I was going to post today about the updates to my interior design today, but I’ve realized that I’ve neglected something huge that’s happened at different points along my Tiny House journey.
As a single female (barely) under 30, I understand that there are many things I may not know a lot about while building my Tiny House. I have never installed drywall, tiled a shower, or laid a floor. I don’t own a nail gun and I hadn’t used a circular saw until just a couple of weeks ago. I wear pink and have six earrings in each ear. (I also wear blue and love DCs, but I digress…) I have outsourced the spray foam insulation, electrical work, plumbing, and shell build to others who are much more qualified that I am.
Now with all that being said, I’d like to finally address something women everywhere probably think, but never say. I’d like to address the elephant in the room.
Just once, I’d like to be able to hire someone or talk to a professional without getting hit on.
That’s right. I fucking said it.
It’s not too much to ask for, really. I mean, do men get hit on when they walk around in paint-covered shorts and smell like two-day-old sweat? I’ve smelt them; I can assure you they do not.

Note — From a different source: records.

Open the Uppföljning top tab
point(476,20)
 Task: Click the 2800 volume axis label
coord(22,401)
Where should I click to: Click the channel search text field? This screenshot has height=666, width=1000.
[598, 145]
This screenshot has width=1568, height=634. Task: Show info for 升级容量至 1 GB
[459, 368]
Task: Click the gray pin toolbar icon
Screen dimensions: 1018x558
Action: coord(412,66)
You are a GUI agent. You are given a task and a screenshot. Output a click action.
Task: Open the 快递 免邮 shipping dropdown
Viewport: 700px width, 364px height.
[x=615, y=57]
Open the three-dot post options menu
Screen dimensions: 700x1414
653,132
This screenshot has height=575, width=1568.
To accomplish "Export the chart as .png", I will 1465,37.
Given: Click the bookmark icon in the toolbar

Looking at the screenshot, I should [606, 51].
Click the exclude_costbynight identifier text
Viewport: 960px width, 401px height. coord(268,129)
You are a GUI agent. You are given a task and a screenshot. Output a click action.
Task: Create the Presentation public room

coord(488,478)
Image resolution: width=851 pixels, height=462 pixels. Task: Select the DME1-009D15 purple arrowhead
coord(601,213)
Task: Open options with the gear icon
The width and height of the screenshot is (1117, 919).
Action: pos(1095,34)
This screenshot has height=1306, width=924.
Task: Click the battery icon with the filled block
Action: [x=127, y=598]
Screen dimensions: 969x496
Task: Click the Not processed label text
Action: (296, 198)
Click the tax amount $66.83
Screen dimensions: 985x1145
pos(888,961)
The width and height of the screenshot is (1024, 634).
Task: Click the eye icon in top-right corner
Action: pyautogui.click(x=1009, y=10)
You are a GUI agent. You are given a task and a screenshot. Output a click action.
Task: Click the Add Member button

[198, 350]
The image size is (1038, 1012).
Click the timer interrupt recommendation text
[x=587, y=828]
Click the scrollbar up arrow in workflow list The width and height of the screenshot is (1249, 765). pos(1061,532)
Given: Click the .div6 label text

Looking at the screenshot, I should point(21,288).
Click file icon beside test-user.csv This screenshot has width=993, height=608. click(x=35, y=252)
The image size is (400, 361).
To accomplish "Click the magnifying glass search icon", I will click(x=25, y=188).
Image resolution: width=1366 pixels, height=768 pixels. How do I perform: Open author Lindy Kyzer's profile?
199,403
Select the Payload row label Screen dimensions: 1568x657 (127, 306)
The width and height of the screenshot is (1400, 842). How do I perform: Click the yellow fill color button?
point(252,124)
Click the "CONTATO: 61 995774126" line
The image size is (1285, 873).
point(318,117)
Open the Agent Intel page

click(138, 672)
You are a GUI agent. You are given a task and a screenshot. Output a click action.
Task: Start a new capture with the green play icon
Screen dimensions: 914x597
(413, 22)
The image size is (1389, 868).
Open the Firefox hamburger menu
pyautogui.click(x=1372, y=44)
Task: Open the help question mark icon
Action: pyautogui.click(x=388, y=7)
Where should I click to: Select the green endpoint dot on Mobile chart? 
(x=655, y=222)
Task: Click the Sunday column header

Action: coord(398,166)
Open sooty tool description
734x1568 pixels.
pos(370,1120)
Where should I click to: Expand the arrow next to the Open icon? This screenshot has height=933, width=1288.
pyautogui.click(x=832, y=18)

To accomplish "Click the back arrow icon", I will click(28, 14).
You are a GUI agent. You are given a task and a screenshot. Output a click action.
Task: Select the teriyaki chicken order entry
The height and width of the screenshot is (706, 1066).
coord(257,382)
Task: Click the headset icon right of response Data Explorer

I’m just saying that it would be nice to go get my oil changed without feeling like I’m being hustled to replace parts that are absolutely fine, just because the mechanic assumes I know nothing about cars. (Even though I don’t.)
I would like to walk into a gun shop without getting the side-eye from the salespeople. I usually get asked if I’m buying a gift for a brother or father. (I like guns. So…shoot…me?)
If you offer me a deal, I would like to be given a discount because of my professional merit, because you think I can advertise for you, or because you are offering a special.
I would NOT like to be given a discount because of my appearance. I will NOT sleep with you if you give me $100 off a big project. I will NOT feel obligated to go out with you if you start throwing freebies my way.
Here is a less obvious example of what I’ve been dealing with. Two weeks ago I went to Home Depot with my dad to look for light sockets for my antique sconces that I found on Craigslist. We split up to look for them for two reasons: 1.) We had no idea where they’d be or if they even sold them in stores; and 2.) We’d imprudently gone to Giant Eagle first. (Why is that imprudent, you ask? Because we’d bought ice cream. It was 92 degrees out. Again, I digress…)
So here we are in Home Depot, wandering the aisles aimlessly, when I decided to buck up and just ask someone for help. A nice middle-aged man showed me the correct aisle and I promptly found what we needed. Bingo! Mission complete! I “ca-cawed” to my dad to signal that I’d found them, and he promptly whistled back. By the time he got back to me, I was surrounded by three or four Home Depot associates.
But Rachel, you needed help. You said you didn’t know where the item was.
True. But at this particular point in time I no longer needed help. My sales trip was all wrapped up and I was just waiting in the middle of the aisle for my dad to meander over.
But Rachel, maybe they were just bored. Maybe they just wanted to make conversation.
Possible. But when my Dad found me his comment was right on: “How come I’ve never gotten that much help when I come in here?!” Then they scattered like baby mice.
I’m not going to throw any individual person under the bus, but so far in working on my Tiny House I’ve been asked out, texted about how beautiful I am (that was from someone on Craigslist – creepy), and one even told me he’d leave his wife for me. My whole point is that I would just like to be treated professionally. If I am hiring you to build something for me or help me with a project, I am hiring you.
I can also fucking fire you.
And before you all get your panties in a bunch, let me clarify some things.
- Am I saying I could complete this project alone? No.
- Am I saying I wish I were dangling-dingleberry-butt ugly so I no longer got hit on? Nope.
- Am I saying I could get along just fine without a faux marriage proposal every other week? ABSOLUTELY.
So think before you speak next time fellas. I know you’re ruled by your penis and all but
do you really think “buying” a lady is something you’ll feel good about later?
Scratch that last part. I don’t trust your feelings. Just stop fucking doing it.